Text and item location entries
>> BEGIN

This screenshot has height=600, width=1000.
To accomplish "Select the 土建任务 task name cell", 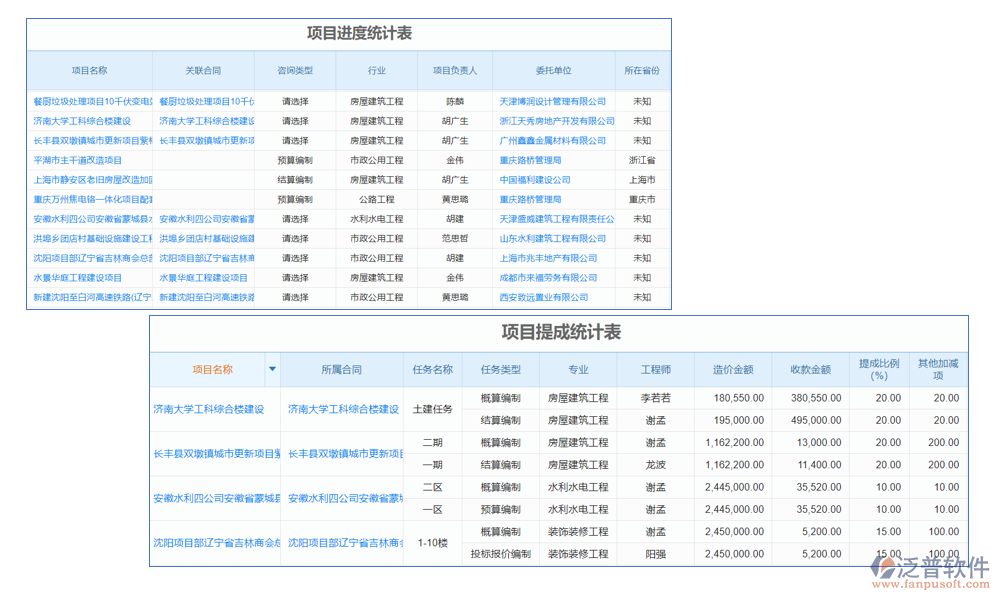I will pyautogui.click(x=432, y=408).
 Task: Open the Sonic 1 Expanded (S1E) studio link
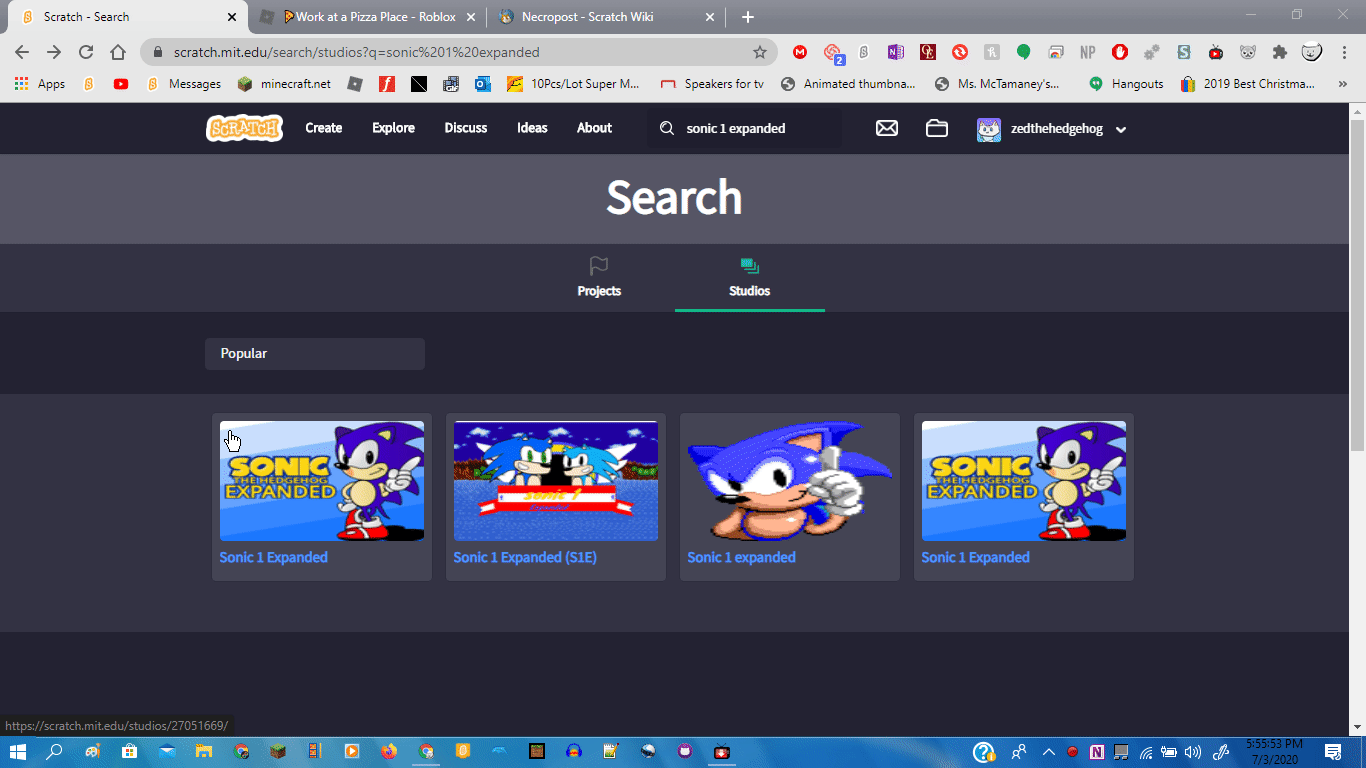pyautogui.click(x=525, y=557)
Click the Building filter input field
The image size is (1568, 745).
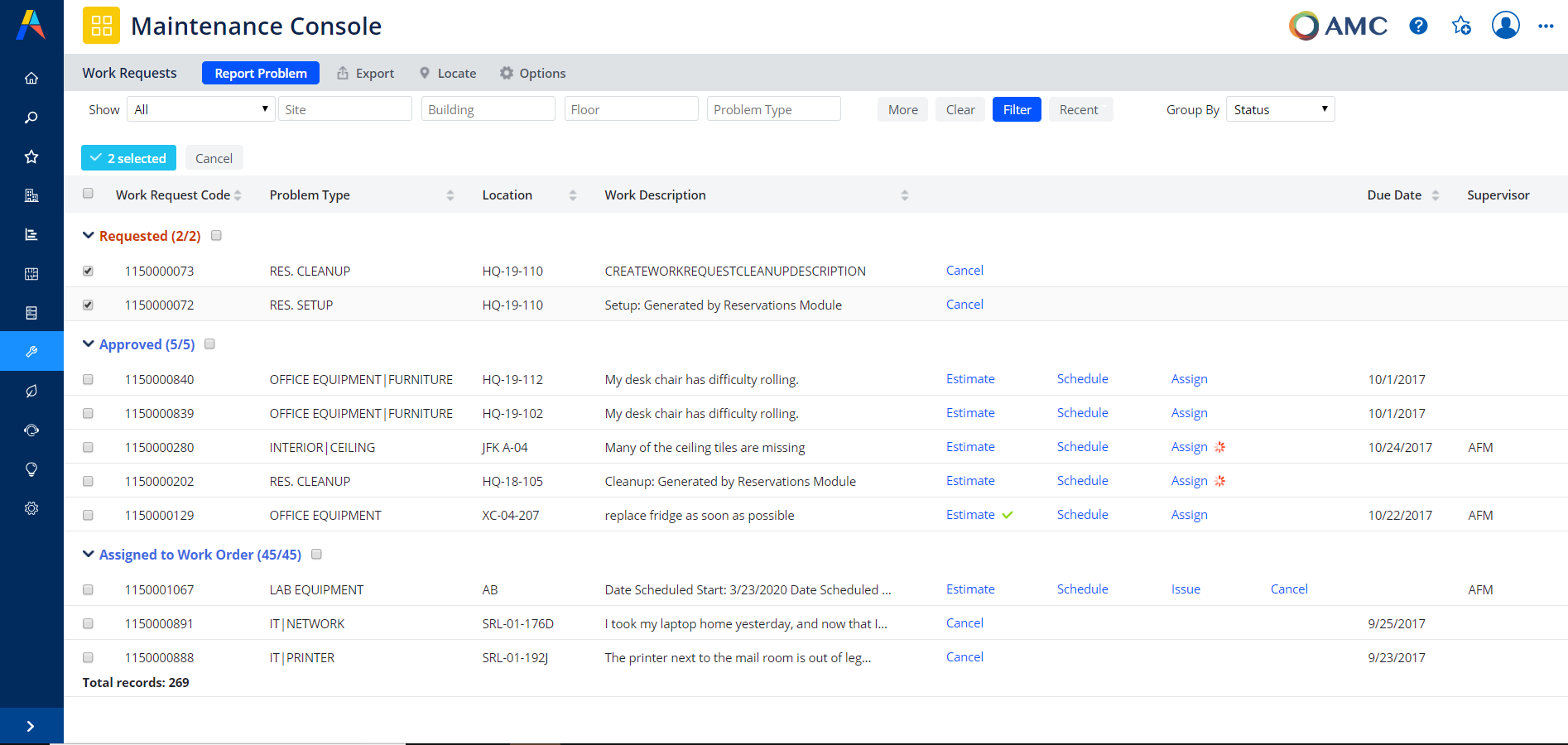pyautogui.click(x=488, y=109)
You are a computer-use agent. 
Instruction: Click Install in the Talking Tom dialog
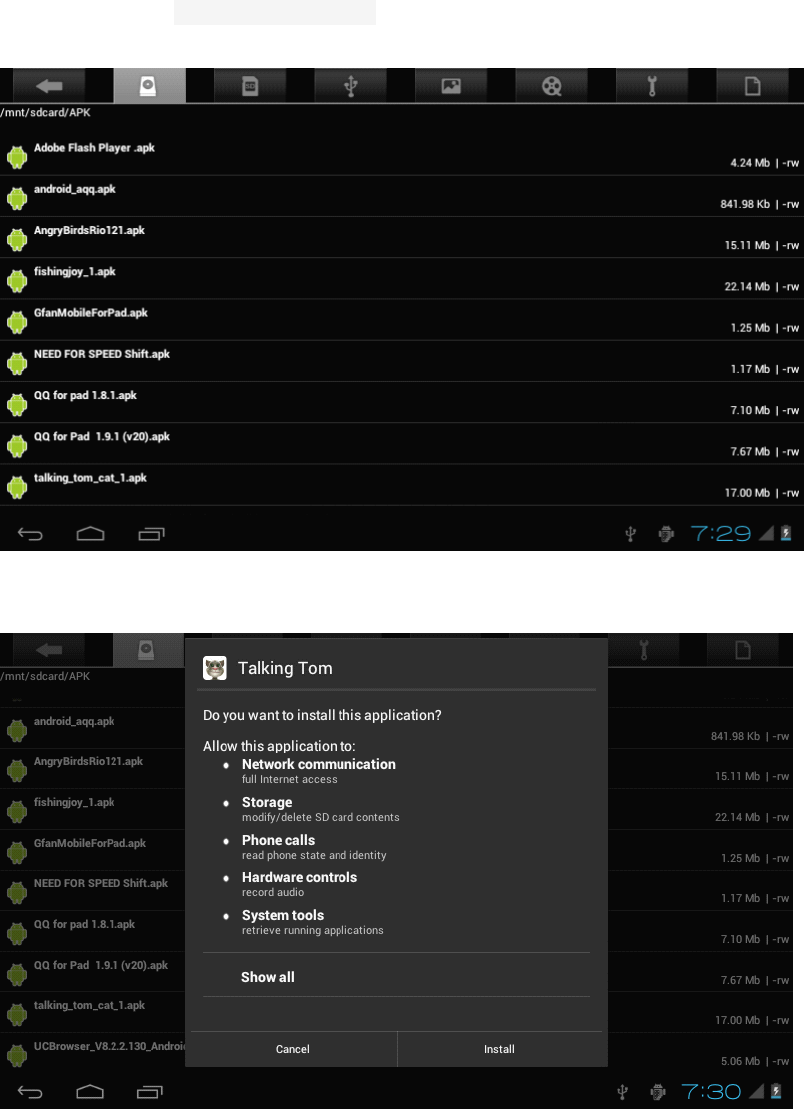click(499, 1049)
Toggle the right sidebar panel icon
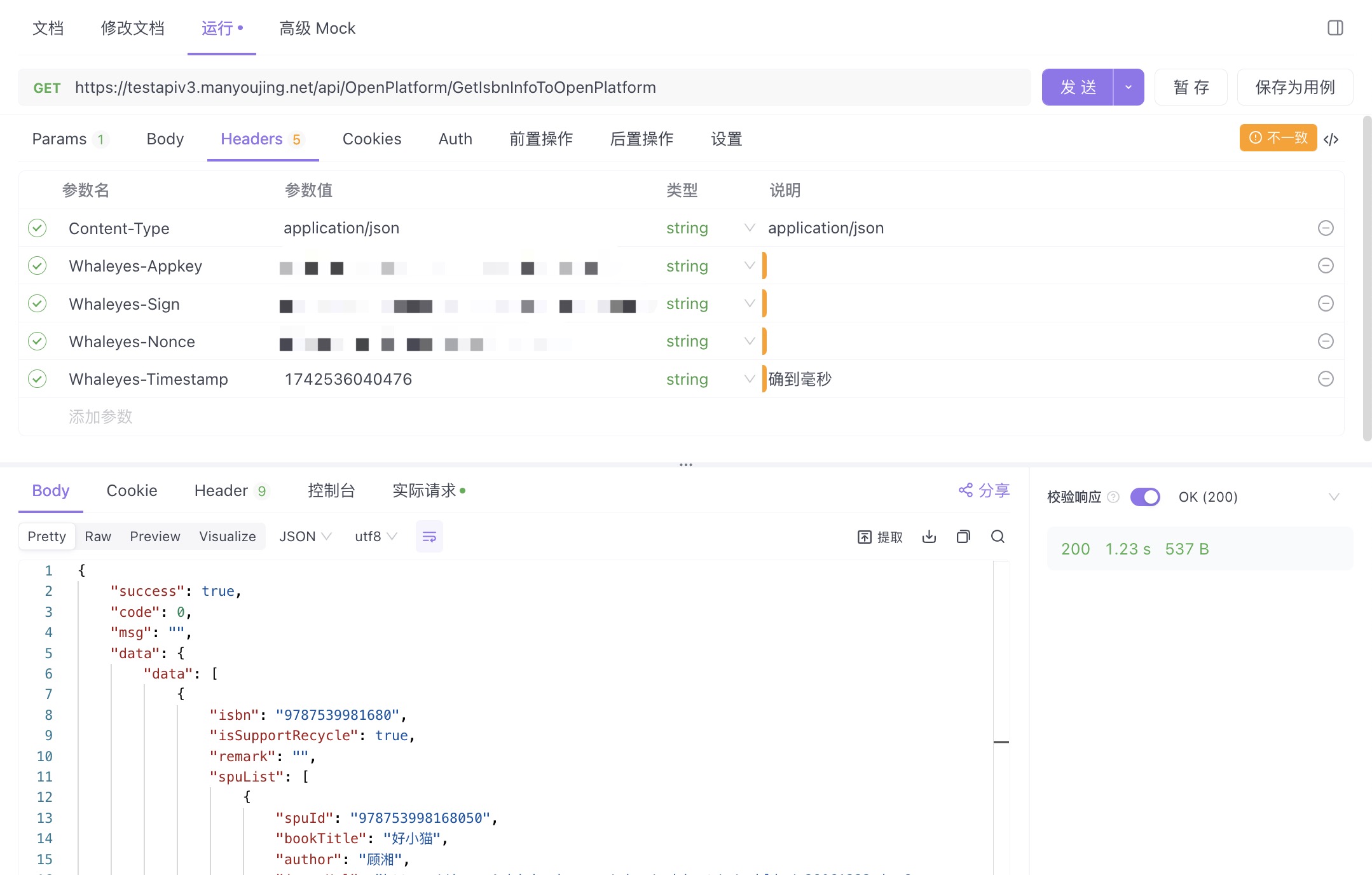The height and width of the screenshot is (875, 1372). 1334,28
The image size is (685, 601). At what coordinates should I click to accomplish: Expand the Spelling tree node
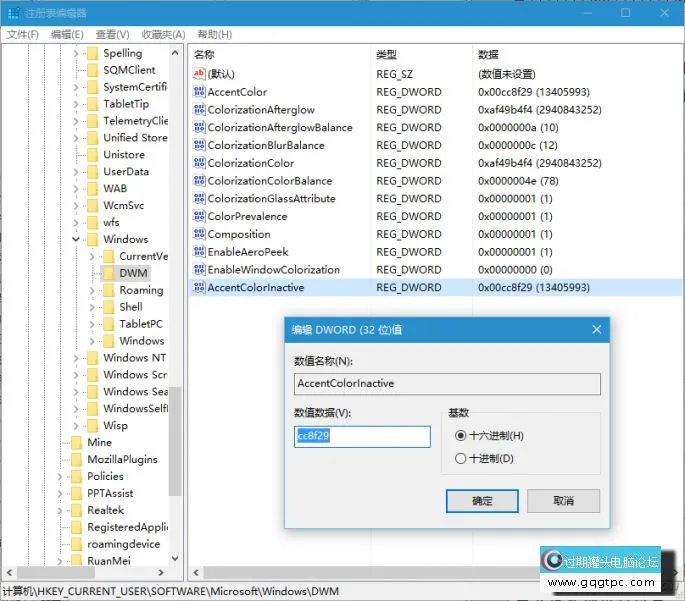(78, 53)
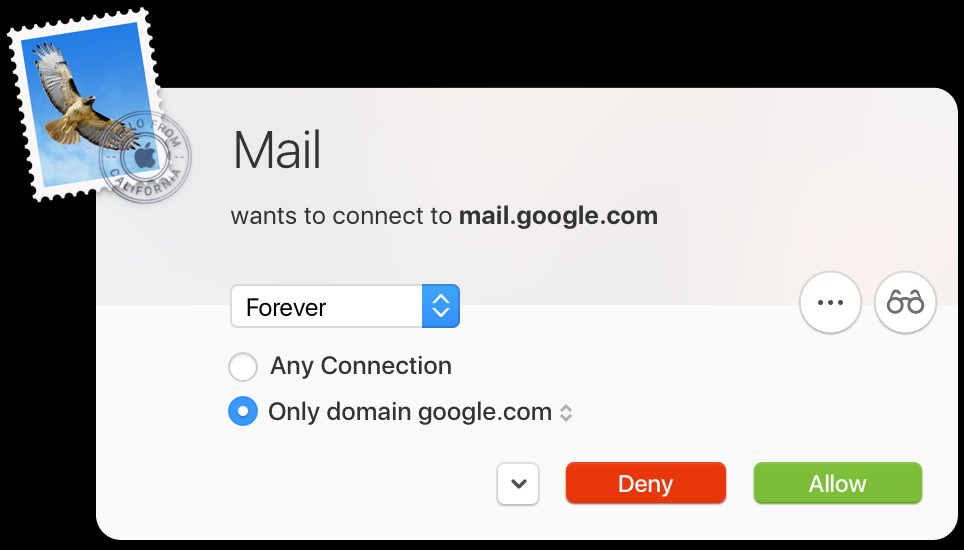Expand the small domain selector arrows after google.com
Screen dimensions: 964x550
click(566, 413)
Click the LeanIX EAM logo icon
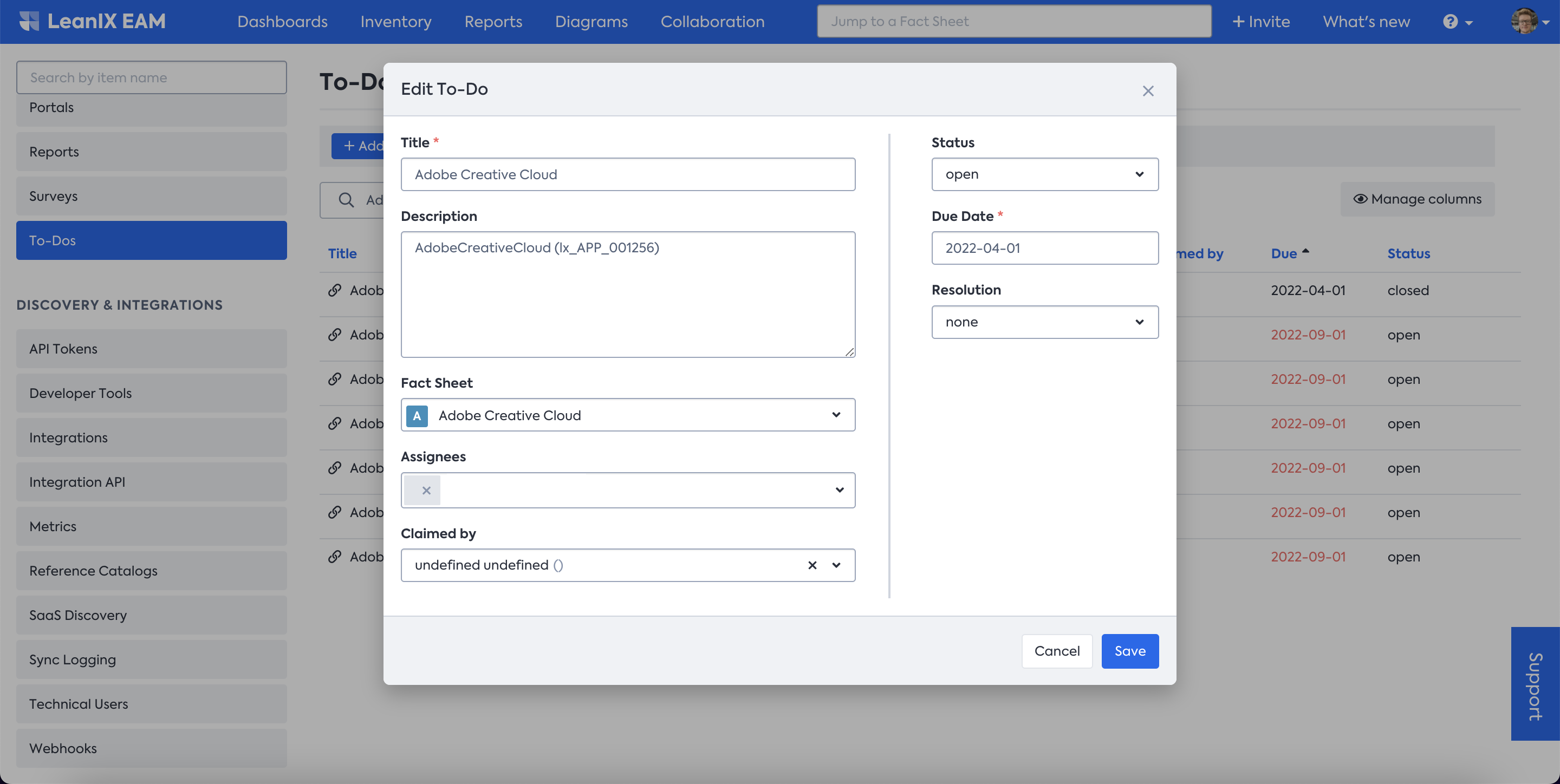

>> END

Repeat the lines word for word, from the line with "You are a computer-use agent." through the line with "The height and", and leave the pictures out.

* THE OUTPUT *
You are a computer-use agent. 
Instruction: Click Install in the Talking Tom dialog
click(499, 1049)
Toggle the right sidebar panel icon
The height and width of the screenshot is (875, 1372). 1334,28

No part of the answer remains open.